Im Glasauge des Seins 2010

Unsichtbar grenzt eine geheimnisvolle Welt an die unsere, gleich einem mächtigen, nächtlichen Schatten, der wie herbstliches Laub die Landschaft bedeckt und die mystischen Geschichten längst vergangener Vorzeiten in das dichte Gestein der Gehwege flüstert.

Schwarze Winde stürmen durch die labyrinthischen Strassen der kleinen Stadt, ergreifen jeden winzigen Winkel und spielen eine schaurige Melodie durch die zugigen Spalten der schützenden Gemäuer. Ein Säuseln kraucht in Ameisenscharen über meine Haut und hinterlässt winzige Hügel einer schaudernden Vorahnung auf der schützenden Hülle meines Antlitzes. In der eisigen Kälte scheinen die Farben eingefroren und ihrer Leuchtkraft beraubt. Zurück bleibt die nuancenlose Leere einer ausgeblichenen Welt. Nur die Konturen einzelner Gestalten flüchten wie dunkle, von Körpern losgelöste, Schatten durch den nebligen Scheinwerfer der Nachtsonne, die vom wolkigen Leichentuch umhüllt ins Nichts entflieht.

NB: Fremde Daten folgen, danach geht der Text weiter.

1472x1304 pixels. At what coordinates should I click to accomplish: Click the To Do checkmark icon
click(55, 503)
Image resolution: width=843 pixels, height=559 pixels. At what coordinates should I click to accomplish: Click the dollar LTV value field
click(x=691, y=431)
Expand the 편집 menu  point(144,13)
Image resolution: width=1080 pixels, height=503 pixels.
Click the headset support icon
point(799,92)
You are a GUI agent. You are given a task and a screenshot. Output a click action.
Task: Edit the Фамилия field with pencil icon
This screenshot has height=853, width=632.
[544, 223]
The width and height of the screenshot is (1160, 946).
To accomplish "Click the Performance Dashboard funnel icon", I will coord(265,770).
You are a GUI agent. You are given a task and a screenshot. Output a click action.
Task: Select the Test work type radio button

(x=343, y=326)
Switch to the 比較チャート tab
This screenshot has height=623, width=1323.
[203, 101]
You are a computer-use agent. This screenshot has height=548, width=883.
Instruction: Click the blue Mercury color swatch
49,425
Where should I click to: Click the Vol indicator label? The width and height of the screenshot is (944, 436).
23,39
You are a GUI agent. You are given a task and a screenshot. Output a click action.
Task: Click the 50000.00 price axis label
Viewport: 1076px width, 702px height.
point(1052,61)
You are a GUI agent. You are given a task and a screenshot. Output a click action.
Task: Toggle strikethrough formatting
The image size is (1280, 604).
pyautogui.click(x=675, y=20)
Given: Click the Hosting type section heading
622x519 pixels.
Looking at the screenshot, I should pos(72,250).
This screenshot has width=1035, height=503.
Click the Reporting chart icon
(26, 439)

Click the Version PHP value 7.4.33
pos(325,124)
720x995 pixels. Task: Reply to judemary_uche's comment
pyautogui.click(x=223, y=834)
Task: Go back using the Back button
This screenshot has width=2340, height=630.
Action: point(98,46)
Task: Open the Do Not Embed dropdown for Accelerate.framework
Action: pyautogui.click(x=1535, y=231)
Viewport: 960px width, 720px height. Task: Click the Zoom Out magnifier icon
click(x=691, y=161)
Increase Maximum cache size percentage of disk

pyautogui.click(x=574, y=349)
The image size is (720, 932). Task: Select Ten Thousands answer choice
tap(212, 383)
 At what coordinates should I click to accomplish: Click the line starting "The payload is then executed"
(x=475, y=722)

Einzig die gusseisernen Laternen jagen gequälte Strahlen in die ausgestorbene Dunkelheit und muten wie einäugige Zyklopen an, die Ausschau nach einem angstverstohlenen Opfer halten. Jeder einzelne Schritt hämmert eine furchterregende Geräuschlavine in den Beton, die unaufhaltsam die Stille überflutet. Rastlos wächst die Nacht zu einer gespenstischen Koryphäe heran und lässt alles und jeden in ihrem finsteren Schlund. verschwinden.

Blind irre ich einen unbeleuchteten Weg entlang, verloren in dem Sog eines finsteren Tunnels und gespalten zwischen dem Dort und dem nicht existierenden Hier, in der schaudernden Einbildungskraft endend,  mich aus dem festen Fundament der  Wirklichkeit losreißend, – bin ich?…ich bin… verloren.

Gehetzt bewege ich die Fäden, als eine Marionette der Angst, weggetreten in das spukhafte Reich abgründiger Erinnerungen. Beeilen, hastig, schnell, noch viel schneller, getrieben vom rasenden Takt der unsichtbaren Peitschenhiebe. Von Geisterhand gejagt, erreiche ich außer Atem das Portal. Wie die undurchdringlichen Gitter meiner Gefangenschaft schimmern die eisernen Stangen des Eingangstores hämisch… unüberwindbar, unüberwindbar…das schaffst du nicht…das wird dir nicht gelingen. Mit zitternder Hand und geschlossenen Augen versuche ich die Klinke zu greifen, immer, und immer wieder, doch vergebens. Dann, blitzartig,  schneidet ein Höllengeräusch  meine geschlossenen Augenlieder auseinander, borstiges Metall, das in kämpferischer Freude aneinander reibt, zersplittert meine Knochen und zerfleischt mich in die Fetzen meiner Existenz. Nur mein Herz hält mit jedem donnernden Schlag das widerständige und mutige Heer zusammen, will sich nicht ergeben, will den unsichtbaren Feind mit brausendem Trommelwirbel in die Flucht jagen. Angstschlotternd bewege ich mich im verbergenden Schatten einer Baumallee, vollkommen im Unklaren darüber, wie ich auf einmal hier gelandet bin, denn in der Ferne ist der gespentische Zugang  in den Park nur noch zu erahnen…

Anlässlich von Halloween, von einer die auszog um das Fürchten zu lehren.